═════ Document extract

Day 9 Buccaneer Archipelago, Western Australia, Australia

Roughly 800 islands of the Buccaneer Archipelago surround and shelter the impressive spread of Yampi Sound (from the aboriginal word for water, “Yampee”). The area was named in 1821 by Captain Phillip Parker King, in commemoration of William Dampier's visit in 1688. Pearlers began visiting the area in the late 1800s, and more recently mining operators established open-cut mines on Koolan Island on the east side of the Sound. Some of the richest iron ore in the world is extracted here to this day. The coastline of Yampi shows rock layers wildly twisted and contorted into great folds. White-bellied Sea Eagles, Brahminy Kites, Ospreys, Common Sandpipers and Eastern Reef Egrets inhabit the archipelago and the area is rich in fish life, which in turn is an attraction for bottlenose dolphins that come here to feed. Yampi Sound is also occassionaly a calving ground for humpback whales and mothers and calves can sometimes be spotted in the relatively shallow turquoise waters.

══════════

> Study questions:
[1] Condense the paragraph of the Buccaneer Archipelago text that begins "Roughly 800 islands" into a bulleted list, keeping its main facts.
[2] Carry on the Buccaneer Archipelago text, starting after its final sentence.

═════ Data records

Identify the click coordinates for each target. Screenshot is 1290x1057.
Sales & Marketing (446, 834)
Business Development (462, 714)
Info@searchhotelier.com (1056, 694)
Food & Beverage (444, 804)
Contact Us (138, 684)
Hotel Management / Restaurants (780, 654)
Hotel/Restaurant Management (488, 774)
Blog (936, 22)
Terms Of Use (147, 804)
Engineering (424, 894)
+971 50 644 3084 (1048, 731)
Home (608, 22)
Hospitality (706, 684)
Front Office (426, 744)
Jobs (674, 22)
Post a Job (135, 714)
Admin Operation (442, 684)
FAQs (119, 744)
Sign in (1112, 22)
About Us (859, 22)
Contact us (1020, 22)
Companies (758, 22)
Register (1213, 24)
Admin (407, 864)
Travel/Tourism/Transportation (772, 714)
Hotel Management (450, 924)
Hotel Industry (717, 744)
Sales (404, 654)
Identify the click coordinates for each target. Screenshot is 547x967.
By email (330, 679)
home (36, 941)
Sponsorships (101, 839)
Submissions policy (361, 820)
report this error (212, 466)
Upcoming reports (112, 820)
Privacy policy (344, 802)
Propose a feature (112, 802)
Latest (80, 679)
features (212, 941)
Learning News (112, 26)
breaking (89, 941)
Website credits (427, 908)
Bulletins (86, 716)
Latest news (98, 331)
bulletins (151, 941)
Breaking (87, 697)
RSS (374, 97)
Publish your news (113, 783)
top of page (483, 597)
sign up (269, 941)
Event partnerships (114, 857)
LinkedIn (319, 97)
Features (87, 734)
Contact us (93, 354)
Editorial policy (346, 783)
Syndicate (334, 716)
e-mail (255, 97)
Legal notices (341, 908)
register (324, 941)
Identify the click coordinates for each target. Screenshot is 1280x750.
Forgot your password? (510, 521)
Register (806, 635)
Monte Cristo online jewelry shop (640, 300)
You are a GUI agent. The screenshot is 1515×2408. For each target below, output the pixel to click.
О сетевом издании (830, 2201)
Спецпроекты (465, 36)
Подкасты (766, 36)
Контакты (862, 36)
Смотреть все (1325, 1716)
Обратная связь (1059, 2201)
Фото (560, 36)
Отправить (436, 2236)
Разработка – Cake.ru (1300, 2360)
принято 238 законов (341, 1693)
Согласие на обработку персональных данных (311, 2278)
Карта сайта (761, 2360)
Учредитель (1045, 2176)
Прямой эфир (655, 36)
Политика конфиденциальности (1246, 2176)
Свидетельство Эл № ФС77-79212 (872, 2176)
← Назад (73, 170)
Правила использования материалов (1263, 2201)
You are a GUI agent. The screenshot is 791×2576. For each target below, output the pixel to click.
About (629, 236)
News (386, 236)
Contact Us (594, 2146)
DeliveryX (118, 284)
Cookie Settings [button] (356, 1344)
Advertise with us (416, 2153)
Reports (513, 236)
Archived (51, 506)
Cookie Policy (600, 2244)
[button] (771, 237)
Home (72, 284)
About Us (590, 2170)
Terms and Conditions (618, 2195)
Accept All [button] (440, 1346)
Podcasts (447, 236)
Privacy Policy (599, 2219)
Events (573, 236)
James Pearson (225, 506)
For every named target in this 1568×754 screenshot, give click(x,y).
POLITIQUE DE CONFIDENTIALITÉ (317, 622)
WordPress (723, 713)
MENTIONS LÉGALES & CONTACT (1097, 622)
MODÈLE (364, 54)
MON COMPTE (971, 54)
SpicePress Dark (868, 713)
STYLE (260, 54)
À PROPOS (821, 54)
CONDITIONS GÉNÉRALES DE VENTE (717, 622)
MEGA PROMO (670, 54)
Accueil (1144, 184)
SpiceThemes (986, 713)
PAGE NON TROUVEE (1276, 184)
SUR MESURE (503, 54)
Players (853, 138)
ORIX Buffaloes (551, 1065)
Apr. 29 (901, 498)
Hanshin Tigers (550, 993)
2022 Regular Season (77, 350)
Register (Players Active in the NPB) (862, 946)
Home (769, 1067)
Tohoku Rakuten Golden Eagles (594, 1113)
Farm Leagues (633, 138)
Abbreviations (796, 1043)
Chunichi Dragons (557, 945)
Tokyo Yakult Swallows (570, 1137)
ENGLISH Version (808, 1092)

══════════

> Set of answers:
[1]
- About 800 islands of the Buccaneer Archipelago surround and shelter Yampi Sound, named from the aboriginal word for water, "Yampee."
- Captain Phillip Parker King named the area in 1821 to commemorate William Dampier's visit in 1688.
- Pearlers began coming in the late 1800s. More recently, open-cut mines were set up on Koolan Island, on the Sound's east side, where some of the world's richest iron ore is still extracted.
- Rock layers along the coastline are wildly twisted into great folds.
- White-bellied Sea Eagles, Brahminy Kites, Ospreys, Common Sandpipers and Eastern Reef Egrets live in the archipelago. Its abundant fish draw bottlenose dolphins that come to feed.
- Humpback whales occasionally calve in Yampi Sound, and mothers and calves can sometimes be seen in its relatively shallow turquoise waters.

[2]
Day 10 Adele Island, Kimberley, Western Australia, Australia

Day 11 Lacepede Islands, Western Australia, Australia

The Lacepedes are a group of four islands, perfectly nestled off the Kimberley coast. The islands are imperative to Australia's rich wildlife as they are key breeding habitats for Green Turtles and are home to a wealth of birds such as Masked Boobies, Australian Pelicans, Lesser Frigatebirds and the largest colony of Brown Bobbies in the world. Join your expedition team for a guided zodiac tour to view the prolific wildlife. Due to the sensitive nature of the environment, landings are prohibited on the Lacepede Islands.

Day 12 Rowley Shoals, Western Australia, Australia

Rowley Shoals is regarded as one of the most incredible diving and snorkelling locations in the world. Three coral atolls; Mermaid, Clerke and Imperieuse reefs rise near vertical, from the surrounding crystal-clear waters on the edge of the continental shelf. Spot an array of rare, wonderful and vibrant marine wildlife who live within the corals and make for an exceptional diving and snorkelling exploration. To take full advantage of the location, Le Lapérouse will spend one and a half days at the Rowley Shoals, allowing you to swim and snorkel from Zodiac®.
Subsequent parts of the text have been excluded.